The following provides a deeper explanation of the first step:
The pipeline runs by calling the pipelines.run
method.
This method takes a
Pipeline
object and an optional set of labels to start running a pipeline. The Pipeline
object consists of one or more Action
descriptions and a Resources
object that
describes what Google Cloud resources are required to run the
pipeline.
The following sample shows how to configure a
simple Pipeline
that runs a single Action
(printing "Hello, world" to the
terminal) on a small, standard (n1-standard-1
)
VM:
"pipeline": {
"actions": [
{
"imageUri": "bash",
"commands": [ "-c", "echo Hello, world" ]
},
],
"resources": {
"regions": ["us-central11"],
"virtualMachine": {
"machineType": "n1-standard-1",
}
}
}
The following sample shows how to configure an Action
object that executes
multiple commands. The Action
copies a file from Cloud Storage
to the VM, calculates and verifies the file's SHA-1 hash, and then
writes the file back to the original Cloud Storage bucket.
"actions": [
{
"imageUri": "google/cloud-sdk",
"commands": [ "gsutil", "cp", "gs://my-bucket/input.in", "/tmp" ]
},
{
"imageUri": "bash",
"commands": [ "-c", "sha1sum /tmp/in > /tmp/test.sha1" ]
},
{
"imageUri": "google/cloud-sdk",
"commands": [ "gsutil", "cp", "/tmp/output.sha1", "gs://my-bucket/output.sha1" ]
},
],
Calling pipelines.run
returns a long-running operation
that you can query to get the status of or cancel the pipeline.

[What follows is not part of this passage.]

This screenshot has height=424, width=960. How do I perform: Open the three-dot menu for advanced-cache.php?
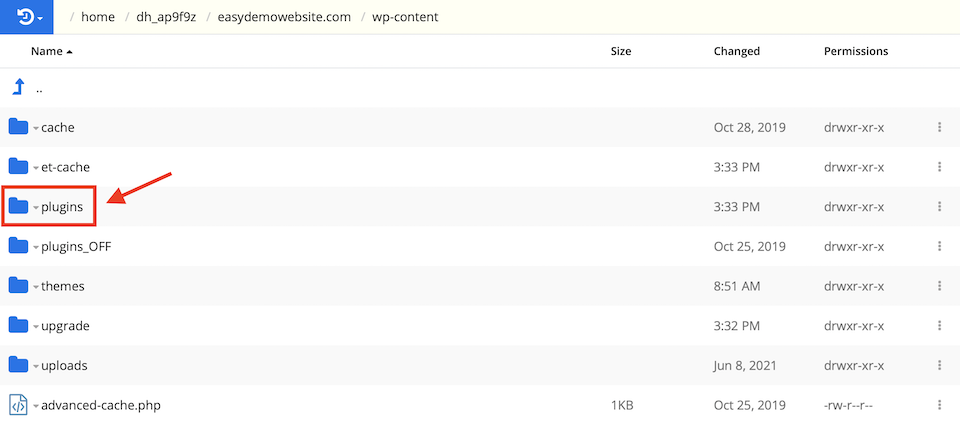939,405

Lifecycle of a Cloud Life Sciences API request
The typical lifecycle of a pipeline running on the Cloud Life Sciences API is as follows:
- The Cloud Life Sciences API allocates the Google Cloud resources required to run the pipeline. At a minimum, this typically involves allocating a Compute Engine virtual machine (VM) with disk space.
- After a VM becomes available, the Cloud Life Sciences API runs each action defined in the pipeline. These actions perform operations such as copying input files, processing data, or copying output files.
- The pipeline releases any allocated resources, including deleting any created VMs.
BigQuery ETL using the Variant Transforms tool
To load your life sciences data into BigQuery for further analysis, use the Variant Transforms tool.
Variant Transforms is an open source tool based on Apache Beam and uses Dataflow. Variant Transforms is the recommended way to transform and load genomics data into Google Cloud for further analysis.
Using other Google Cloud technologies with life sciences data
There are several Google Cloud technologies that interact with Cloud Life Sciences or can be used to analyze and process life sciences data. These include:
- BigQuery: Use
BigQuery for ad-hoc queries of massive structured datasets,
such as genomic variants. Use cases include analyzing variants
and running complex
JOIN
queries to analyze data described by genomic regional intervals, or overlaps. The Variant Transforms tool provides a way to transform and load VCF files directly into BigQuery. - Cloud Storage: Use Cloud Storage as an object store for raw VCF, FASTQ, and BAM files that you can load into BigQuery using Variant Transforms for large-scale analysis.
- Dataflow: The Variant Transforms tool uses Dataflow to create highly scalable data processing pipelines that load data into BigQuery.